**Task requirements:**
1 > Can you repeat everything in the forest growth article from "Trees are getting taller. A" down to "affects our forest."?
2 > According to the forest growth article, how much taller is a 50-year-old pine or spruce today than a similarly old tree was in the 1980s?
3 > Resume the article on why trees are growing taller, starting from where it stops.

**Provided text:**
****
Published: 05 September 2024
Alex Appiah Mensah

Forests are growing faster and trees are getting taller. In a recently published edition of Fakta Skog, researchers explain why.

Trees are getting taller. A 50-year-old pine or spruce is, on average, two metres taller than a similarly old tree was in the 1980s. It is a further two metres taller than a tree from the 1950s.

In Fakta Skog issue 5/2024, professor Björn Elfving and researcher Alex Appiah Mensah investigate why trees are getting taller. Says Alex Appiah Mensah:

– Our report summarises the development of tree growth during the last 40 years and compares it with other studies from around the world. This enables us to take a global view of forest growth in a time when changing practices and a changing climate affects our forest.

There are many explanations for the increased tree height, such as changing practices in forestry, a warmer climate, nitrogen emissions and increased levels of carbon dioxide in the air. Since tree height has increased equally over large regions and for multiple species, researchers hypothesize that increasing levels of carbon dioxide facilitates the water balance of trees and affects the way they grow.
****
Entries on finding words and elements

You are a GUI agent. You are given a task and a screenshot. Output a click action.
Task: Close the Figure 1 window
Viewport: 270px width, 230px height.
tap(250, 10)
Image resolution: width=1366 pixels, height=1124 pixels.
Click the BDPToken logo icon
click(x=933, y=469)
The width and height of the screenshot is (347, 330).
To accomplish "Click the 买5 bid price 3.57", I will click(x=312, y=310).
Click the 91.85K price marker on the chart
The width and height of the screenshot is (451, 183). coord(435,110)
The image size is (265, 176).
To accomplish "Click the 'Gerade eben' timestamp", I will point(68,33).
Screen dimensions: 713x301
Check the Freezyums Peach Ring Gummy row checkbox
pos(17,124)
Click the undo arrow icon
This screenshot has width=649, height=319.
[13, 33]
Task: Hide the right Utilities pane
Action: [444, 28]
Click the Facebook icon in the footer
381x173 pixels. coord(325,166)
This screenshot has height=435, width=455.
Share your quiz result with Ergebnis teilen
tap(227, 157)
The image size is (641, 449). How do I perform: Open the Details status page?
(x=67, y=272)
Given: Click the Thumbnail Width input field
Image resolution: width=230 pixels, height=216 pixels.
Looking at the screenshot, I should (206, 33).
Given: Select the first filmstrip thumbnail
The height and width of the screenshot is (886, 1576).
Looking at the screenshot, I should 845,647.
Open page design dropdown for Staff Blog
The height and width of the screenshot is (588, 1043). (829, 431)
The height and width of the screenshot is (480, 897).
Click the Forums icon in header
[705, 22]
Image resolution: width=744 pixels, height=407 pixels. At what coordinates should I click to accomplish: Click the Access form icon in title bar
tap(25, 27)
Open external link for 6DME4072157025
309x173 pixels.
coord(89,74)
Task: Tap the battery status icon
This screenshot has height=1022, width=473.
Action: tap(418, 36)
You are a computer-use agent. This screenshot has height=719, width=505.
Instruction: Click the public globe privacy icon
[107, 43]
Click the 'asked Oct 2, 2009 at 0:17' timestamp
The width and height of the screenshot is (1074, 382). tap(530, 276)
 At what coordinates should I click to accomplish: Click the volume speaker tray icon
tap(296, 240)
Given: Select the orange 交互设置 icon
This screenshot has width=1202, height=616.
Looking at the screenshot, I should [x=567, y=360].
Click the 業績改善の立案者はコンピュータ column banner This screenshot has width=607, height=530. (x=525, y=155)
****
**Results in order:**
1 >
Trees are getting taller. A 50-year-old pine or spruce is, on average, two metres taller than a similarly old tree was in the 1980s. It is a further two metres taller than a tree from the 1950s.

In Fakta Skog issue 5/2024, professor Björn Elfving and researcher Alex Appiah Mensah investigate why trees are getting taller. Says Alex Appiah Mensah:

– Our report summarises the development of tree growth during the last 40 years and compares it with other studies from around the world. This enables us to take a global view of forest growth in a time when changing practices and a changing climate affects our forest.

2 > On average, two meters taller.

3 >
The idea for the study came when then-doctorate student Alex Appiah Mensah, a researcher in forest biometrics at the department of forest resource management at SLU Umeå, met professor emeritus Björn Elfving. Professor Elfving had done extensive research on forest growth modelling in Sweden, specifically growth trends in Swedish forests between 1950 and 1993. Alex Appiah Mensah was interested in seeing how forests had developed since then. This led to a collaboration that Appiah Mensah says has enabled him to develop in both a scientific and professional sense.

In the study, Appiah Mensah and Elfving noticed that median tree height for trees of a given age had increased over time while the average growth had stayed roughly the same during the last 40 years.

– This means trees in Swedish forests have gotten taller and slimmer. The results of our report has multiple implications for site-specific forest management, says Appiah Mensah.